Bubble Man: Alan Greenspan and the Missing 7 Trillion Dollars
Peter Hartcher, W W Norton, 2006, xix + 231 pages, £15.99.
Although more than half a year into Ben Bernanke’s tenure as Chairman of the Federal Reserve, and the US economy slowing as another asset bubble unwinds, the name, ‘Alan Greenspan’ still evokes a sense of awe in many circles. It was, therefore, a slight surprise that any book attempting to sully the name of the former Fed chairman had been written in his lifetime, given the tendency of previous authors on this subject (eg Maestro by Bob Woodward), to heap undiluted praise on Mr Greenspan.
Peter Hartcher’s book is no Maestro. But having said this, it is not an ‘anti-Maestro’ either.
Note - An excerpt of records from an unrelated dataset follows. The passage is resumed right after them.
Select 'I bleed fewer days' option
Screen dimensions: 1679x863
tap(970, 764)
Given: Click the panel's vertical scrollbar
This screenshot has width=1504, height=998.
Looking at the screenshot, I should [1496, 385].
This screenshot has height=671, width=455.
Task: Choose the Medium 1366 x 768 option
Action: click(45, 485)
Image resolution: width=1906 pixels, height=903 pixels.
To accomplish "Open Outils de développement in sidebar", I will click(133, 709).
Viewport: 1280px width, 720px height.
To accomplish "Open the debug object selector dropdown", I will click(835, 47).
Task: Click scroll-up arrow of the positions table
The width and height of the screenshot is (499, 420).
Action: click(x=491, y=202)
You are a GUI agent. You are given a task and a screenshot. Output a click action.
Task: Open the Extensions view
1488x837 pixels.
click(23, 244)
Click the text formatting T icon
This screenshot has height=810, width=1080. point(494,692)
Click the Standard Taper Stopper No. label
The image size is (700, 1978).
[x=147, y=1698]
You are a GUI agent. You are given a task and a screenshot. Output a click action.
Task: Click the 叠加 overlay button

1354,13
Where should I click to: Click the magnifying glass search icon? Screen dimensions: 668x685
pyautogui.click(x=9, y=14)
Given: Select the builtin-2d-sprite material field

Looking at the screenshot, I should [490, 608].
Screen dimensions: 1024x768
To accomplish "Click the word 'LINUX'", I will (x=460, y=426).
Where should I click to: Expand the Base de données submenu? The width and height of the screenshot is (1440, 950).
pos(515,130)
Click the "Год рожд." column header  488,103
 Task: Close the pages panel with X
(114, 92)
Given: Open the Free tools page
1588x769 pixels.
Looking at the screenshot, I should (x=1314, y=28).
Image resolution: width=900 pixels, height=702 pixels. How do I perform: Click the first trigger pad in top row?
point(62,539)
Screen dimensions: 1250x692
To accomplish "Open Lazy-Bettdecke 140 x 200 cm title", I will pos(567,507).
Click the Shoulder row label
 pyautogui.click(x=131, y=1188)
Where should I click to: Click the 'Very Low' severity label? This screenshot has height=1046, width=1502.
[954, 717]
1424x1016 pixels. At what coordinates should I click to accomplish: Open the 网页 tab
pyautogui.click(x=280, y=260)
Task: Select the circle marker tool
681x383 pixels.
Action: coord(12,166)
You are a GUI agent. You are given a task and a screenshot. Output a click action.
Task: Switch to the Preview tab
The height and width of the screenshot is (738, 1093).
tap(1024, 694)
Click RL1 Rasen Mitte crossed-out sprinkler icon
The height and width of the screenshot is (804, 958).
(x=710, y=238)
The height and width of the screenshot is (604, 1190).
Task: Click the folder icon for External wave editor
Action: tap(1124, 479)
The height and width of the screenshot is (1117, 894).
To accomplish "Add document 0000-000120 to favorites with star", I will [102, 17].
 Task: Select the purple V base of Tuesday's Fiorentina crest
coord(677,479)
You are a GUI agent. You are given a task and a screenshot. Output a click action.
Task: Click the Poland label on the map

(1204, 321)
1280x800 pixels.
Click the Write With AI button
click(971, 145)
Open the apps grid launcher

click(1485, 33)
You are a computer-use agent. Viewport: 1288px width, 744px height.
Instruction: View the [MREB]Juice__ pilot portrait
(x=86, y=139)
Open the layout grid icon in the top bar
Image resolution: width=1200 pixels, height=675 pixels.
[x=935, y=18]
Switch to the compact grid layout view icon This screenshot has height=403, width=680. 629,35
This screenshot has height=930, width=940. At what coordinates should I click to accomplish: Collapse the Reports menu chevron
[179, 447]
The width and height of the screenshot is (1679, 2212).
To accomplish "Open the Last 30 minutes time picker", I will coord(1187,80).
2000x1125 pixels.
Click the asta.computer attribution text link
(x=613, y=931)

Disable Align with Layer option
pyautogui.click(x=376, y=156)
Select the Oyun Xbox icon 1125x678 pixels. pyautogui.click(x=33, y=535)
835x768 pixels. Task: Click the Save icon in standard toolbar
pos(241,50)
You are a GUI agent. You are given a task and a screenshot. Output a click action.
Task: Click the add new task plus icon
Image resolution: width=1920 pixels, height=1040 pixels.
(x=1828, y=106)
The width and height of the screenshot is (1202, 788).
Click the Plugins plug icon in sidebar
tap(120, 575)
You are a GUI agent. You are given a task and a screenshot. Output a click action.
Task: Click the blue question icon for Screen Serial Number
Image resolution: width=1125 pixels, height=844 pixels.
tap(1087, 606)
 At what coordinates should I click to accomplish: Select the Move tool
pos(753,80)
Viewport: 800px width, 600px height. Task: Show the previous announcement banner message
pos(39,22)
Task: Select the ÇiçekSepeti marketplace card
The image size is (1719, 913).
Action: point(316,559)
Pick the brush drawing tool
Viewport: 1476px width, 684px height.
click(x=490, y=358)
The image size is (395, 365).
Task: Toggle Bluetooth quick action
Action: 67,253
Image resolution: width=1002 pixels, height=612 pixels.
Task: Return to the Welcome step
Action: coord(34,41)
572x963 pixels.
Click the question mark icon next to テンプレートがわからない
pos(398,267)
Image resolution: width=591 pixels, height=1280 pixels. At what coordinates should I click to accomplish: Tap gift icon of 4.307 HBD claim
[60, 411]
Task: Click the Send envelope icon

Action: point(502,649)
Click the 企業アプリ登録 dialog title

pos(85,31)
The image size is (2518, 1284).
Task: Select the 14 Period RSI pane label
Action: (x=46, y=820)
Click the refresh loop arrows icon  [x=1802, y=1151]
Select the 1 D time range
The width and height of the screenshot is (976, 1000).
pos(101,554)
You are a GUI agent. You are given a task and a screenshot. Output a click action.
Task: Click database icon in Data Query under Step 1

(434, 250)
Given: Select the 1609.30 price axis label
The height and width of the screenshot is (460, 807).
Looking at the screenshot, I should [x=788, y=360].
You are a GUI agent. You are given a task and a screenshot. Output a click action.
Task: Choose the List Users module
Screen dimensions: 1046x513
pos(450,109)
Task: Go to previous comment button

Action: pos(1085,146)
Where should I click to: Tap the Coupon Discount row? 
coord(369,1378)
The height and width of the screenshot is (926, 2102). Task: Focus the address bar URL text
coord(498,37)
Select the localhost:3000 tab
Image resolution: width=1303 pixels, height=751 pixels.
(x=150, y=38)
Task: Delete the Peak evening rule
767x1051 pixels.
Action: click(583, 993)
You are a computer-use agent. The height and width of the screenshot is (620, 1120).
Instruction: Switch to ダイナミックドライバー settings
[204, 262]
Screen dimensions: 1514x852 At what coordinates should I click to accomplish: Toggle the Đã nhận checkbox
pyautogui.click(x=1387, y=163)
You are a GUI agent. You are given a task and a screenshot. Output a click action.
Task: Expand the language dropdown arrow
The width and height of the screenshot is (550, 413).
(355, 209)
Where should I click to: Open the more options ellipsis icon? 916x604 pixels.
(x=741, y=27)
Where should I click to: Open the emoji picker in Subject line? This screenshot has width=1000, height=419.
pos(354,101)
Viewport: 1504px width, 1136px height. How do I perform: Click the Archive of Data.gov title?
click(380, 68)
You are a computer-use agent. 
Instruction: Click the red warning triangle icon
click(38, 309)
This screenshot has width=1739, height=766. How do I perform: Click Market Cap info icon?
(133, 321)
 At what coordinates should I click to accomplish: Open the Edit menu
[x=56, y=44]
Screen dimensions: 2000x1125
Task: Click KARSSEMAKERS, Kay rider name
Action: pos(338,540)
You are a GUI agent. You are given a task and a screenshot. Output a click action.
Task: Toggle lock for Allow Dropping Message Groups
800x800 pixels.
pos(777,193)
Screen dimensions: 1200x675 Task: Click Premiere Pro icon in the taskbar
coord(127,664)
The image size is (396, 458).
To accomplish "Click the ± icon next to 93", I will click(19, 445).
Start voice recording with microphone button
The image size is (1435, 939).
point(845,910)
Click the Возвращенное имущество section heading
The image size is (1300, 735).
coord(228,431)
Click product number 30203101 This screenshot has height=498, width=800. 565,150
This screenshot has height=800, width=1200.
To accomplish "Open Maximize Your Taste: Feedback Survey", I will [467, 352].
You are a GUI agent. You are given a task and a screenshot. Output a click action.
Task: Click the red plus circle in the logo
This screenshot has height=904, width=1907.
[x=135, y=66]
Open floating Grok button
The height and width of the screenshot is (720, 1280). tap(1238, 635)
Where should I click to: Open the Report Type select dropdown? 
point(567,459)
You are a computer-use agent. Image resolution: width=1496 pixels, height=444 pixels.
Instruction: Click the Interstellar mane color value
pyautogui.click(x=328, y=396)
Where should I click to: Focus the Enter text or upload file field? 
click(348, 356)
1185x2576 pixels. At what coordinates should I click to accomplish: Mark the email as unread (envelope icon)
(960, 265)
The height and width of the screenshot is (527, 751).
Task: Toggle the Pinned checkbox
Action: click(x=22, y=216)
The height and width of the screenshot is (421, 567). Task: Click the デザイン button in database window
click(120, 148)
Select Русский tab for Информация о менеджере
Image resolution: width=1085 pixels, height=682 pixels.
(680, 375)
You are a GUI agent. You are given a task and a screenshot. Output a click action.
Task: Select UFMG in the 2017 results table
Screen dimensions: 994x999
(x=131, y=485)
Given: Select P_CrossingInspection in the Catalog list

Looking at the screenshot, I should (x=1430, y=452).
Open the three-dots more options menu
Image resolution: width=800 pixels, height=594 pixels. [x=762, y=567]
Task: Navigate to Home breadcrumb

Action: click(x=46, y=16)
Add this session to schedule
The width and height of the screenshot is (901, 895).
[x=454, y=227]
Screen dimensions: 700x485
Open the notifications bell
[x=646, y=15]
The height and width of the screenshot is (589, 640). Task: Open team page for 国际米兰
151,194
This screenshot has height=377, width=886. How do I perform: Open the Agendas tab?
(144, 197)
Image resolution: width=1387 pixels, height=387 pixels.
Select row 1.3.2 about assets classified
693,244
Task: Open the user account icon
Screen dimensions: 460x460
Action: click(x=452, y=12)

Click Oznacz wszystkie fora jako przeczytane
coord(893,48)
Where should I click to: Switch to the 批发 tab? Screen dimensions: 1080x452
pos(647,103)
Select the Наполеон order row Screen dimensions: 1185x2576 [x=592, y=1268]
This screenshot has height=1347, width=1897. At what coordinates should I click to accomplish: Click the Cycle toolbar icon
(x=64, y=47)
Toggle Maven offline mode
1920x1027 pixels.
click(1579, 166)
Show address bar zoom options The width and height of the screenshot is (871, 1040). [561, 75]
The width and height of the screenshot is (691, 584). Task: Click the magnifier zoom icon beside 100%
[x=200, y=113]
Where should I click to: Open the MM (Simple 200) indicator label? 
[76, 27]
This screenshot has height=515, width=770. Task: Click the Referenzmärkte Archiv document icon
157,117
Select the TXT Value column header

In developing the central element of his thesis, namely that Greenspan’s lack of countervailing action during the 1990s led to the development of a stock market bubble and its subsequent bust, Hartcher is actually fairly even-handed, praising on some occasions (Greenspan’s political savvy and personal skills for example), though unflinchingly critical when necessary too.
Hartcher is also fair in pointing out that the dotcom debacle had multiple causes: 1) the CEOs of dotcom companies, for believing their companies could ever make money; 2) Wall Street for encouraging the flotation and underwriting of companies they knew to be worthless; 3) the media for pouring fuel on the flames of the dotcom mania; 4) the business cycle, or rather, people’s inability to spot the downturn in corporate profits before it was too late; 5) excessively-expansionary interest rates (for which of course he does blame Greenspan); and 6) the government for unfettered deregulation of the corporate sector, encouraging much of the ensuing malfeasance that poisoned investor attitudes towards equities.
Hartcher’s book is eminently readable, containing a great number of very interesting, and often very amusing anecdotes. And at a more practical level, his book is also packed with exhaustive cross-references to relevant research studies of bubbles and central bank policy that practitioners in this area will undoubtedly find useful.
Perhaps the only criticism is that the proof of Greenspan’s guilt in the stock market boom and eventual bust is not wholly convincing. Much of the burden of proof rests on contradictions of private and public comments by Greenspan early on in the stock market run-up and of course his implicit suggestion that there was a “Greenspan put” giving investors a sense of invulnerability as they threw their money ($7 trillion of it) away.